Written by Theodore Brown
If there’s a city that is more exemplary of American hard times in the modern era than Detroit, I haven’t heard of it. The twin haymakers of industrial exodus and the auto industry swoon have left their mark on the Motor City—but the scars aren’t indelible.
Detroit, like Cleveland and any number of cities that were hit hard by the recession, is taking a necessary hatchet to their budget, rethinking priorities, and making tough choices when it comes to services. Just like Cleveland, though, Detroiters are organizing around community institutions, a sort of privatized grassroots.
Community efforts in Detroit can be bifurcated along geographic borders: in the Downtown and Midtown area, which includes the quintessentially Detroit Woodward Corridor, you have Sue Mosey, president of Midtown Detroit and the doyenne of Detroit community advocacy.
Flanking the central business district are an amalgam of organizations working to make the outskirts of Detroit a better place and attempting to sew the same seeds that have seen generous growth downtown in recent years. No growth is without pain, though.
“Most of the community development corporations in the city see that the city simply doesn’t have the staffing in the planning department to provide project management for the different neighborhoods,” Sue Mosey told me in February, “As effective as we can be we need a strong partner in the planning department.”
The echoes of Cleveland’s administrative truncation are obvious; with budgets being cut for social and sometimes essential services in Detroit there is less opportunity for, in Mosey’s words, “the consistency of a single [governmental] person who gets to know your neighborhood really well.”
CDCs still need a reciprocal teammate to get meaningful work done though, and Mosey has become an expert at leveraging dollars and manpower to make the collaboration between non-profit and government substantial.
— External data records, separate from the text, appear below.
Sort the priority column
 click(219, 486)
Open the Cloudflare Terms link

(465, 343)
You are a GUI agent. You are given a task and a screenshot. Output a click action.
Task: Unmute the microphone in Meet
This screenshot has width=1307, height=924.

“We have a residential incentive program with $10 million in capital to encourage residents to move in [to downtown Detroit],” Mosey told me, “and we have two major hospital complexes [Henry Ford medical and Vanguard Health Systems] investing $500 million each in their medical center properties.”
Detroit is not playing with small chips. Sue Mosey is optimistic not only at the prospects of downtown and midtown, but is excited about the burgeoning success of the present, “This neighborhood has never done so well. Tons of small businesses are moving in; we have a groundswell of entrepreneurism here.”
“Most of the community development corporations in the city see that the city simple doesn’t have the staffing in the planning department to provide project management for the different neighborhoods, ...”
~ Sue Mosey
The housing market, at least in this area of Detroit, is trending positive as well with 95 percent of the housing stock occupied in downtown and midtown thanks to the aforementioned incentives put in place by Mosey’s organization. These aren’t modest results in a city like Detroit where homes were famously being sold for $1 during the worst of the last decade and peak unemployment numbers within city limits reached an unbelievable 30 percent.
Mosey’s efforts are a big reason that downtown and midtown Detroit are coming back from those awesome troughs. Not everywhere has the inherent benefits of being a downtown business district, though, and rehashing the individual efforts of Sue Mosey’s Midtown Detroit isn’t necessary to explain exactly how she began this process 25 years ago. Those lessons are seeing new applications in new regions of the metro area.
“Everything we’re seeing—what we see now in terms of growth in the center of the city—is because of [Sue Mosey’s] organization,” Helen Broughton, community manager of the quasi-governmental non-profit Next Detroit, told me over the phone, “the rest of us are just at that groundbreaking, we’re hacking through the weeds. It’s a different world and it’s been hard.”
Broughton, like Mosey, understands that doing small things can result in big windfalls, “One of our main focuses has been Clean Neighborhoods and we’re duplicating the litter picking program they have in downtown,” Broughton explained, “Our opinion is that the physical quality of neighborhoods has fallen below property maintenance standards and we want to educate our neighbors on maintenance codes so they can teach their neighbors.”
Detroit citizens want “[their neighborhoods] to be clean, to be safe.” These aren’t extravagant desires for city dwellers, but they aren’t easy ones either. Creating a healthy environment for a few blocks much less a city of a million people is not something that Broughton’s Next Detroit can do alone.
“We have a very good relationship with the City of Detroit and they understand what kind of work we’re doing,” says Broughton. Even though there is respect and collaborative spirit emanating from either side of the government-privatization equation, the fiduciary restrictions placed on city administrators is still felt, “We can’t expect the city to do everything, so we have to limit our asks but we know that we can go to any city officials. We just have to meet them halfway.”
Compromise is endemic to these urban policy solutions, neither CDCs nor city government can accomplish their tasks alone and the fact that partnership between the two sides is embraced creates a feeling of guarded optimism within both established and nascent community development institutions.
Detroit may not be able to bring back the same brand of aluminum-clad capitalism to its region, but there is room here for reinvention through energized teamwork. “We’re always looking for ways to increase efficiencies between neighborhoods. We’re not completely separate entities,” beamed Sue Mosey, but not without adding, “There still remain challenges.”